-- Text follows --

Certain transient expression systems take advantage of the ability of Agrobacterium tumefaciens to transfer DNAs into plant cells. A. tumefaciens cell suspensions simply infiltrated (or injected) into leaves can efficiently transfer sequences from the T-DNA region of a modified A. tumefaciens Ti (binary) plasmid into plant cells. If the T-DNA transferred into the plant cell contains a DNA sequence of interest joined to a plant-functional promoter, the transferred DNA would be transcribed in the plant nucleus. One disadvantage of this approach, however, is that the expression of the T-DNA is generally quite low and transient and expression drops off after 5 days or so.
It was recently demonstrated that one reason for this was that post-transcriptional gene silencing (PTGS) directed toward the transcribed T-DNA was being induced in the plant after agroinfiltration. It was determined that this could be at least partially overcome by using two different A. tumefaciens cultures to simultaneously co-introduce T-DNAs for both a cauliflower mosaic virus 35S promoter (35S) driven gene of interest and a 35S driven RNA silencing suppressor gene into cells. Ectopic transient expression of an RNA silencing suppressor protein (such as the p19 protein from tomato bushy stunt virus) suppressed the PTGS of the introduced T-DNA. This resulted in an increase in the amount of recombinant protein expressed. For some proteins, ectopic co-expression of p19 resulted in a nearly 50-fold increase in recombinant protein expression levels (Voinnet et al., 2003).

-- Text concluded --
-- Source data follows --

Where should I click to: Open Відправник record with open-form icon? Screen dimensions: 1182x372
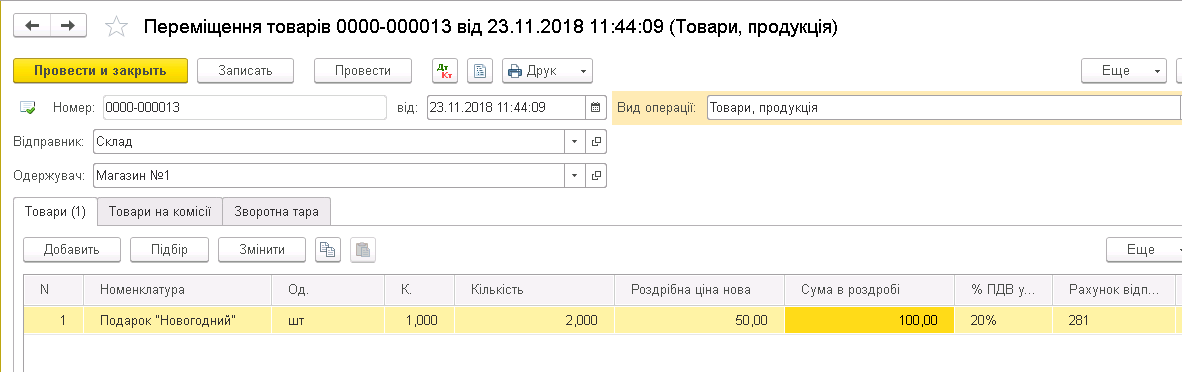[x=596, y=141]
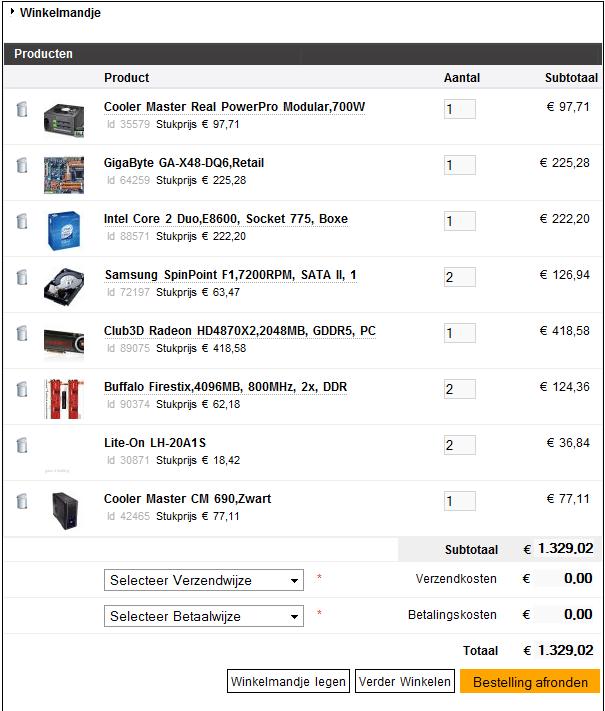
Task: Click the Verder Winkelen button
Action: tap(405, 681)

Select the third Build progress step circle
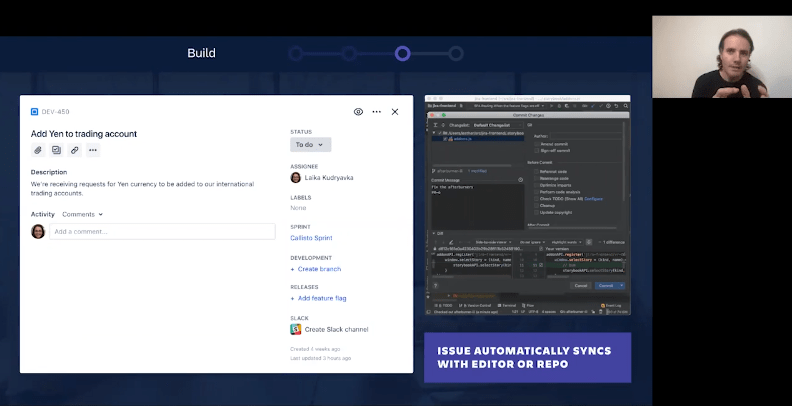[x=402, y=53]
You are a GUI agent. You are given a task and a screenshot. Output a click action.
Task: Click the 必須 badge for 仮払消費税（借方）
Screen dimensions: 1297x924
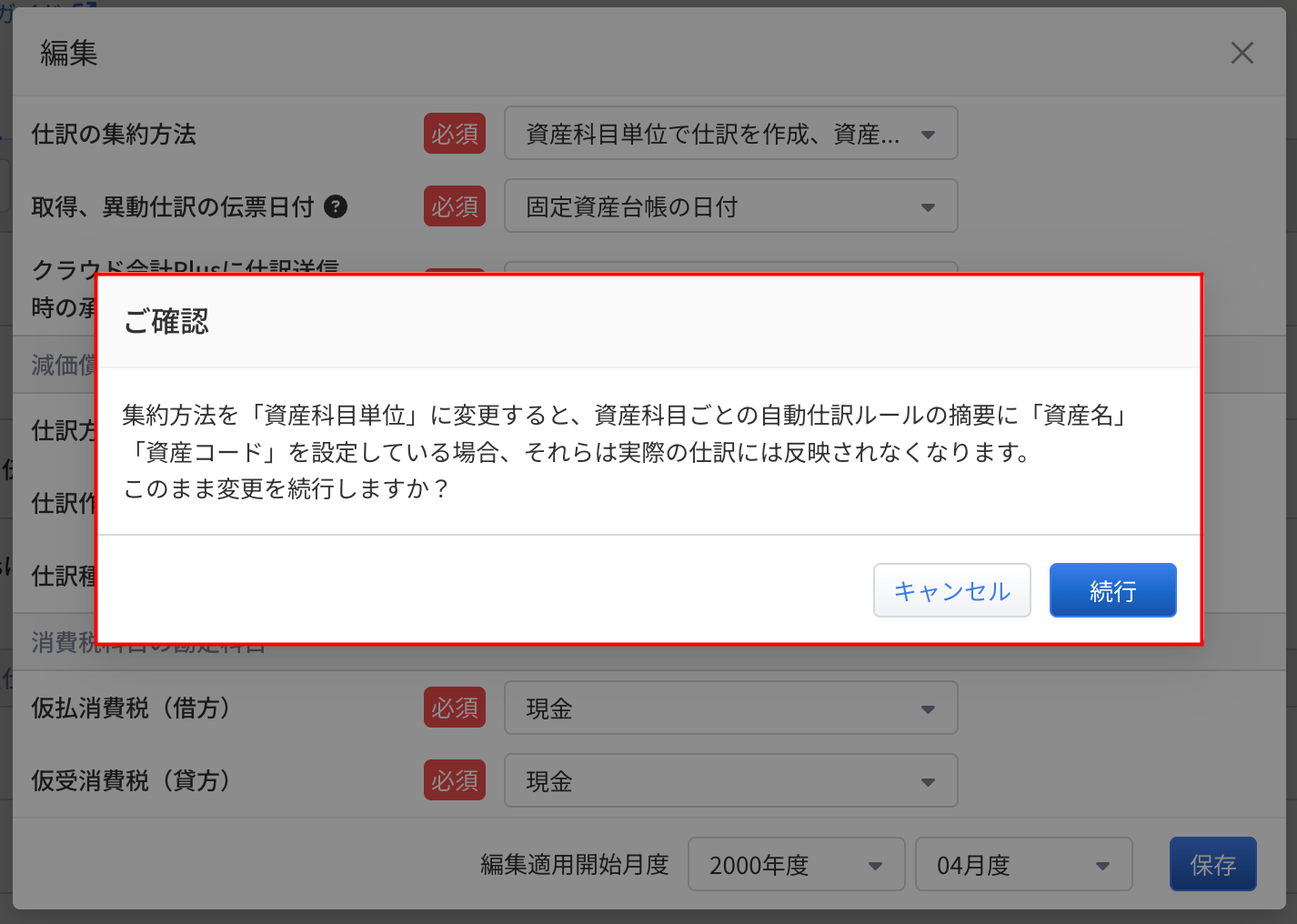click(455, 708)
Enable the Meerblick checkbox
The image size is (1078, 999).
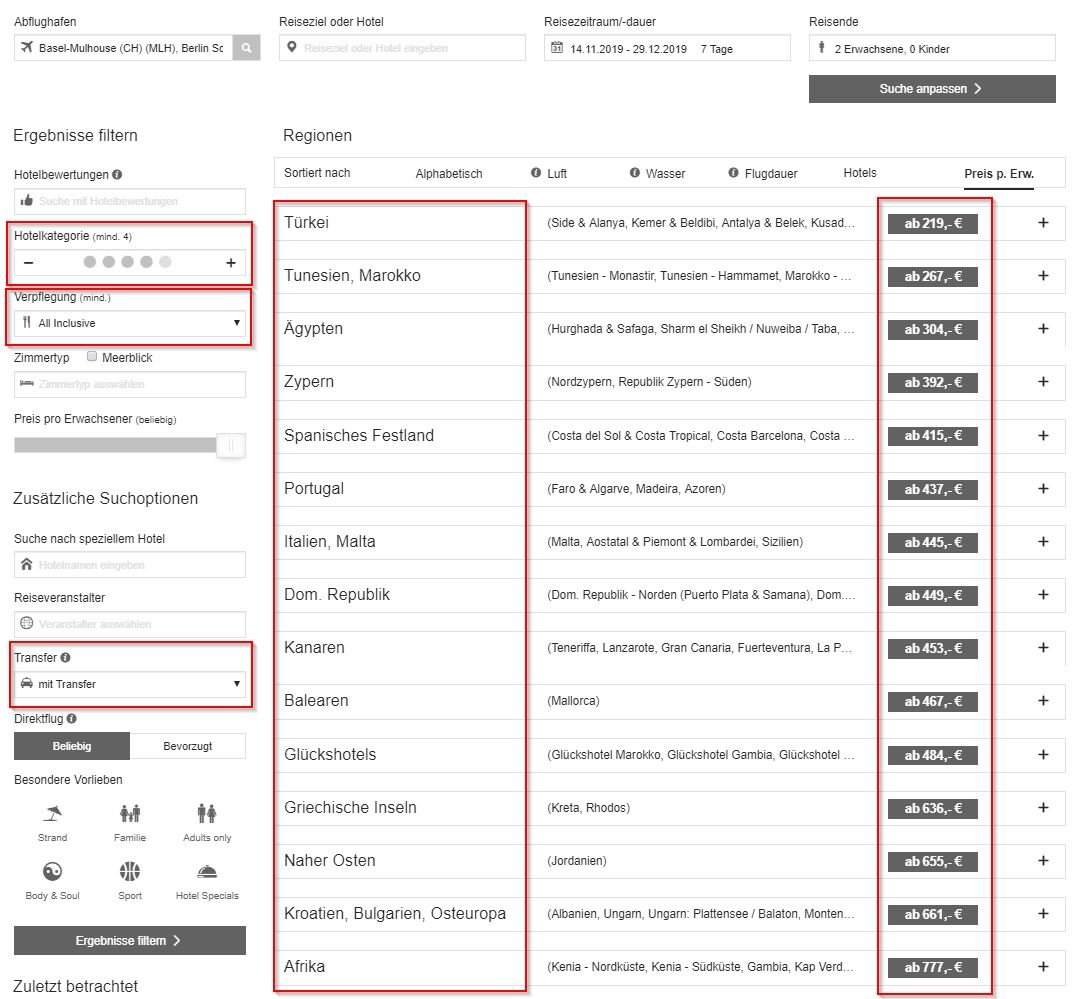(x=93, y=357)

-- Source data concluded --

■ What you are asked to do:
Answer these questions from the text on Agrobacterium-based transient expression:
(a) After roughly how many days does expression of the transferred T-DNA drop off?
(b) The p19 protein comes from which virus?
(c) For some proteins, what increase in recombinant protein expression did co-expression of p19 produce?
The records have no connection to the text on Agrobacterium-based transient expression.

■ Exercise result:
(a) About 5 days.
(b) Tomato bushy stunt virus.
(c) A nearly 50-fold increase.